Secondo McBride infatti in questo caso c’è stato un «conflitto d’interessi»: come giornalista, Cullen aveva tutto l’interesse a far progredire la storia che stava raccontando verso il suo esito finale, cioè il ricorso alla morte assistita in Vermont. Mettendo la firma su quel documento è di fatto intervenuto per indirizzarla in quel senso, esponendosi anche a critiche sulle sue motivazioni personali. Il risultato è stato che, di fatto, Cullen ha indebolito il valore della storia che stava raccontando.

Tom Jones, giornalista del Poynter Report, ha commentato il caso con qualche ulteriore considerazione, soprattutto sul complesso insieme di motivi che potrebbero aver spinto la redazione del Boston Globe a pubblicare comunque l’articolo, oltre a quelli già espressi dalla direttrice Barnes. Anzitutto i tempi: Cullen ha firmato il documento per Bluestein a luglio, e a quanto pare ha informato i caporedattori del suo intervento nella vicenda solo dopo aver consegnato l’articolo, dopo la morte di lei il 4 gennaio. A quel punto il lavoro, durato mesi, era già stato completato: se la redazione fosse stata informata prima, magari avrebbe deciso di interrompere il lavoro e di non pubblicare l’articolo o affidarlo a qualcun altro.

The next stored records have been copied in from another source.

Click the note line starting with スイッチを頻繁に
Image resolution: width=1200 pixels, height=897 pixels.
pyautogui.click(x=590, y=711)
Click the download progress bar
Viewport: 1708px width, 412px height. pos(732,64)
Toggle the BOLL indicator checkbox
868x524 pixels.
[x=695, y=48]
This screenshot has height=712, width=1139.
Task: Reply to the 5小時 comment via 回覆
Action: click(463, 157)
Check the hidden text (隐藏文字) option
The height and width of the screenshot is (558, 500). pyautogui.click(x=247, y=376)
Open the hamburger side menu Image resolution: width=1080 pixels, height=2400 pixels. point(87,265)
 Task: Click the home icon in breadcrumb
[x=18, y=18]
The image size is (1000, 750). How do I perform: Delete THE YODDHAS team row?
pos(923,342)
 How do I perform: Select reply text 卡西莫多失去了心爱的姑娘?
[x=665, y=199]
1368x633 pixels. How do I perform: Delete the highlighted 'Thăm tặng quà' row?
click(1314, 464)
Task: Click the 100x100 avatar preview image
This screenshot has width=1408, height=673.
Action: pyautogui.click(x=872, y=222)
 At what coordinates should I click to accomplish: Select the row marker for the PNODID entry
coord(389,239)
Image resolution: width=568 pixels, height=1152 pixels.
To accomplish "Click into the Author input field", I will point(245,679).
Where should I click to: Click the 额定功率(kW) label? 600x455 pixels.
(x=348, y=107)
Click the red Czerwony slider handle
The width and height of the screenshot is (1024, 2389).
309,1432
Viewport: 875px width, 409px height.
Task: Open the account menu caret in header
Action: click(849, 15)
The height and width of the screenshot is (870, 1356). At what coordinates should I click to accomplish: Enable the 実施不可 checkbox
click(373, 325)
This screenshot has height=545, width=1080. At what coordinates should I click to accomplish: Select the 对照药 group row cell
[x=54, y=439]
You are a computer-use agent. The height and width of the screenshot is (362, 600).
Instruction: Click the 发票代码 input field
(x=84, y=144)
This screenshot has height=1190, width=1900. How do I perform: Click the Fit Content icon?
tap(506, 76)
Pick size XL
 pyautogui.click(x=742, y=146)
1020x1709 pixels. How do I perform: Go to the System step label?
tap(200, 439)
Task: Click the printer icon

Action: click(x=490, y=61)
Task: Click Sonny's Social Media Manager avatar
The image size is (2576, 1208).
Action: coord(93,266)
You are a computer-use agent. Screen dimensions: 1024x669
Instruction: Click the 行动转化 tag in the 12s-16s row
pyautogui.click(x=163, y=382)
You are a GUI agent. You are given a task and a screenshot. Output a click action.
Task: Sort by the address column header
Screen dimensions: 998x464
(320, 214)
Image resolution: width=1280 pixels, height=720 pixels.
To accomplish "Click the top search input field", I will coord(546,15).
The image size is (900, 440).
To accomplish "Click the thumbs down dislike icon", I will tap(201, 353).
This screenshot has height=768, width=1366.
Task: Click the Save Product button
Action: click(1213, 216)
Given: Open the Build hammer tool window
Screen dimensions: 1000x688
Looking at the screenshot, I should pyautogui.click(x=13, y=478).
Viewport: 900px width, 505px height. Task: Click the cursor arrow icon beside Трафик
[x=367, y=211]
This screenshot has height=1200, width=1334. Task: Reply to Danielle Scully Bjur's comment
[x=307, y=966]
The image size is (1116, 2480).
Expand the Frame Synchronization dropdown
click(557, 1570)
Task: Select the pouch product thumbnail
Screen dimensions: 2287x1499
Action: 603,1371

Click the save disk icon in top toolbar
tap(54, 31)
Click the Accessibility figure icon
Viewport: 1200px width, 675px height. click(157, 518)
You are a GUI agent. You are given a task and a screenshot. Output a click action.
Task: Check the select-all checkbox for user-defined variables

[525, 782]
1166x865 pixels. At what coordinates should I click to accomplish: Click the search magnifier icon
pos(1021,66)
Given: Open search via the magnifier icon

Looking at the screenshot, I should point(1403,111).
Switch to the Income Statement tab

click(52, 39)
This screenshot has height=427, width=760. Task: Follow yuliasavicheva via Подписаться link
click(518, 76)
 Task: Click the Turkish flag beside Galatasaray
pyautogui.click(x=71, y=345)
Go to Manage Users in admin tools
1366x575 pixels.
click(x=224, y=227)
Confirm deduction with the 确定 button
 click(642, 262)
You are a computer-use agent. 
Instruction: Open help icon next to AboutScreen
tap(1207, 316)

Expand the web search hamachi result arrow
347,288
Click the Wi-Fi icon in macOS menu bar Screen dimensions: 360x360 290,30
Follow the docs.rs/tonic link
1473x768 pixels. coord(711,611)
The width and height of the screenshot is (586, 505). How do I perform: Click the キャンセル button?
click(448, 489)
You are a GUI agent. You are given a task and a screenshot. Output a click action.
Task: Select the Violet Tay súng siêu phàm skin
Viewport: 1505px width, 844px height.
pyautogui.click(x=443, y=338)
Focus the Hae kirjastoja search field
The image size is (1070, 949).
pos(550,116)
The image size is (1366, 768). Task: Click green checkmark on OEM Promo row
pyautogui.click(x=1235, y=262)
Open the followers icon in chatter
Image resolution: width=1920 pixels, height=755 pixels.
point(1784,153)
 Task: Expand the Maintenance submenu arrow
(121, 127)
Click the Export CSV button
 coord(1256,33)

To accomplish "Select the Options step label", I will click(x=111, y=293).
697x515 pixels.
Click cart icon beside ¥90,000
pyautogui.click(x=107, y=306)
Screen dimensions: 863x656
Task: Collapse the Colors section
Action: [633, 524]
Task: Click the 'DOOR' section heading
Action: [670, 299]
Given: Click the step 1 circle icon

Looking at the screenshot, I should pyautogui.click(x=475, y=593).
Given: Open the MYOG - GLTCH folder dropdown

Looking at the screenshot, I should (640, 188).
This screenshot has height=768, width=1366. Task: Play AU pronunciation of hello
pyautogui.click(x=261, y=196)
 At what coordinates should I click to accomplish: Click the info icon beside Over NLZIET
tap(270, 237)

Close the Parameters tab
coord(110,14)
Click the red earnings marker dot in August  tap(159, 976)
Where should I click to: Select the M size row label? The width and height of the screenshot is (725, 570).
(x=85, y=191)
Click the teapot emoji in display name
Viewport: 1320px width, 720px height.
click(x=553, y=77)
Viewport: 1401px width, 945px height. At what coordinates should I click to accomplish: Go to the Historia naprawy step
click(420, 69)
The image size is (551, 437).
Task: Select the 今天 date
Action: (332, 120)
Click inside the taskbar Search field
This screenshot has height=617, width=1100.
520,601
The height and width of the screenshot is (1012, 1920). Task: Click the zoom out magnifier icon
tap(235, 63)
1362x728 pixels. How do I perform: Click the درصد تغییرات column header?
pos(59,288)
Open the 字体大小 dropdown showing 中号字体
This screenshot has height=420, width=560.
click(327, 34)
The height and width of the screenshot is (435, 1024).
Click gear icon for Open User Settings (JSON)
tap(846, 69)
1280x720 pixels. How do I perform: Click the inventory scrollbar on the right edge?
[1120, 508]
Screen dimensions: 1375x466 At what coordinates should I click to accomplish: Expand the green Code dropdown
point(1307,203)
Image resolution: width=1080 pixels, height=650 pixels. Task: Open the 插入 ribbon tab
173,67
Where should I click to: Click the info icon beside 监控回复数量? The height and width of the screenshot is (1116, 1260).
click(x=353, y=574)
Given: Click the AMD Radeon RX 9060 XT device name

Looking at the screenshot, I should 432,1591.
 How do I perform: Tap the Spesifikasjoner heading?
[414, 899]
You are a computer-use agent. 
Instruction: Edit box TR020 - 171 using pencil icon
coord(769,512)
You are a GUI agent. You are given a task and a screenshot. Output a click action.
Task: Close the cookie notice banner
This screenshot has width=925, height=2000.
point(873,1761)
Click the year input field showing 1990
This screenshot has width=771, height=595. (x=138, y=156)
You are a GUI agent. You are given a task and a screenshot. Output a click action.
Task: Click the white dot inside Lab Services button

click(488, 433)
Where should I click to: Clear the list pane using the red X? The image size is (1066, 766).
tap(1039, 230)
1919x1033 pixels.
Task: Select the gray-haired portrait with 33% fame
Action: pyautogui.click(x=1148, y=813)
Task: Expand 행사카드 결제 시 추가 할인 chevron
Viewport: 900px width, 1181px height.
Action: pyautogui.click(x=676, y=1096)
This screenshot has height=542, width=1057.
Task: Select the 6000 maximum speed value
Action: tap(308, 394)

Un’altra ragione per cui il Boston Globe potrebbe aver deciso di pubblicare l’articolo, citata dalla stessa Barnes, riguarda l’ampio accesso che la famiglia di Bluestein aveva dato al giornale al proprio spazio privato, in un momento così complesso e delicato, proprio con l’intento di far raccontare la storia. In un’intervista dello scorso martedì, Barnes ha detto: «Abbiamo considerato il fatto che Lynda e la sua famiglia ci hanno aperto la loro casa, la loro vita, si sono concessi a noi per mesi e mesi e ci hanno dato fiducia permettendoci un accesso [alla vicenda] incredibilmente ampio. Anche questo ha pesato sulla nostra decisione: si è fidata di noi per raccontare la sua storia».